# Exercise brief:
An exact transcription is needed, starting at the line containing "You are a GUI" and running through the last line of the records, with every picture left out.

[Collected data entries]
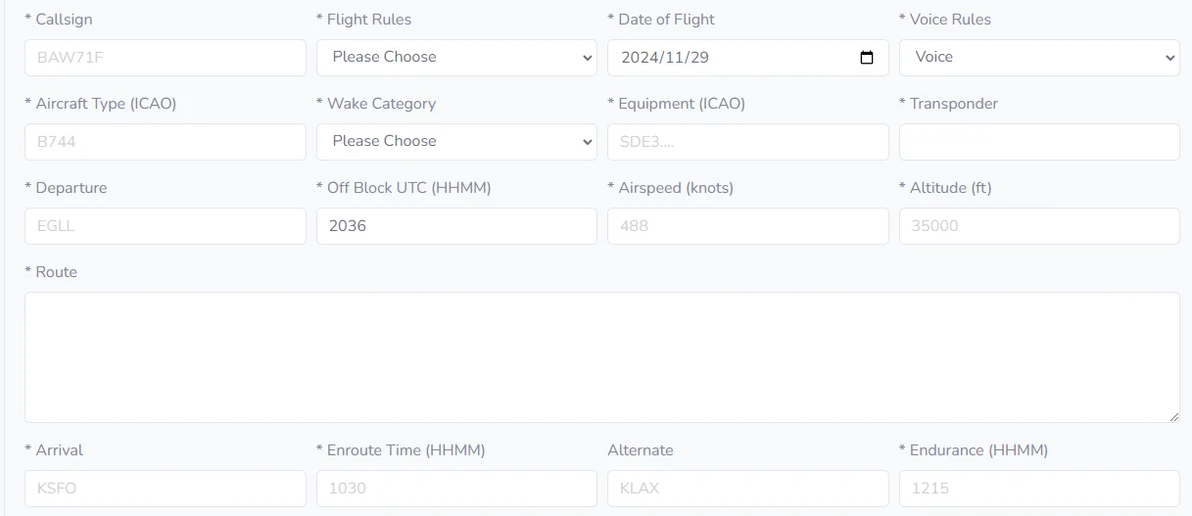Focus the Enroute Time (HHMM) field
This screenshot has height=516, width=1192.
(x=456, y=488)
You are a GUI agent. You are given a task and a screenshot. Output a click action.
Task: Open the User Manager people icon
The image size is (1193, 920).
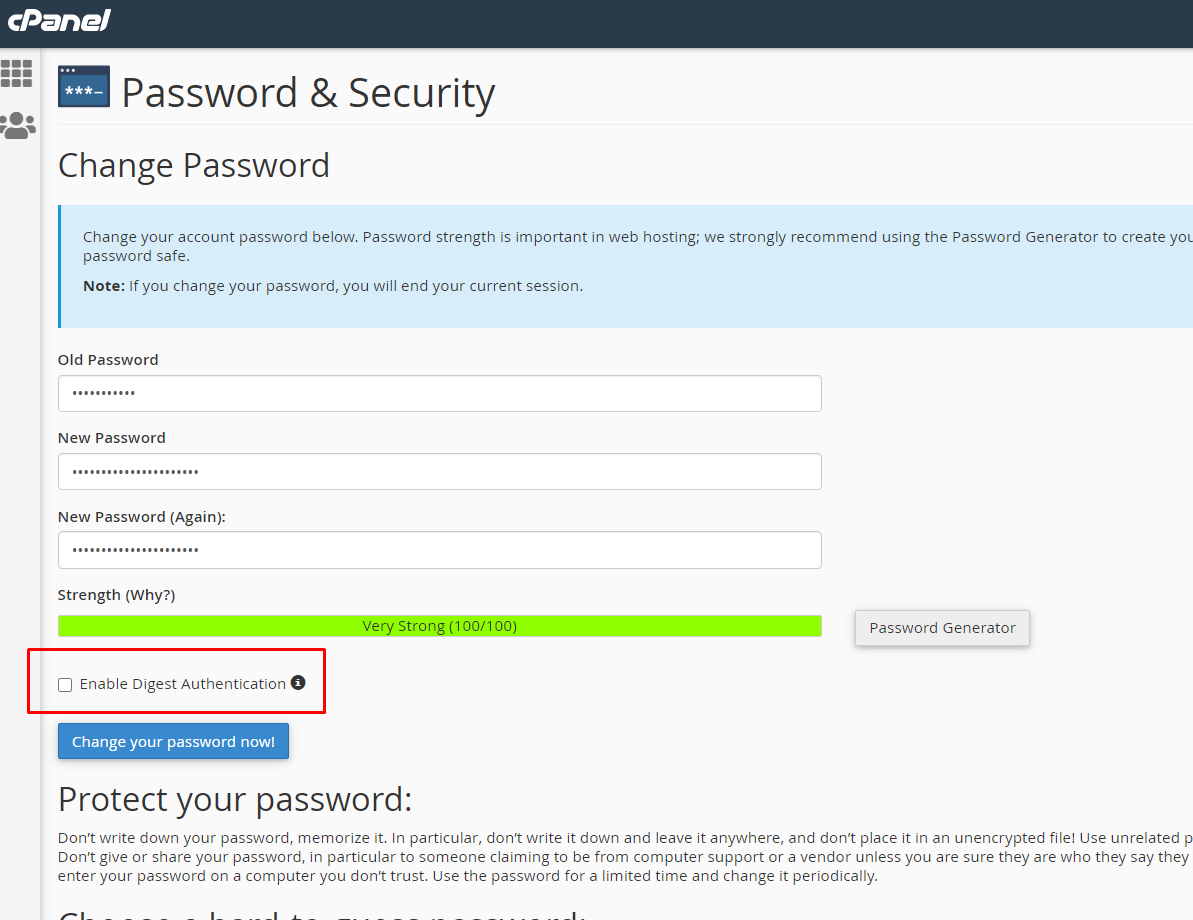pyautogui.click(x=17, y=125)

# Solution to this task:
You are a GUI agent. You are given a task and a screenshot. Output a click action.
Task: Open the User Manager people icon
The image size is (1193, 920).
pyautogui.click(x=17, y=125)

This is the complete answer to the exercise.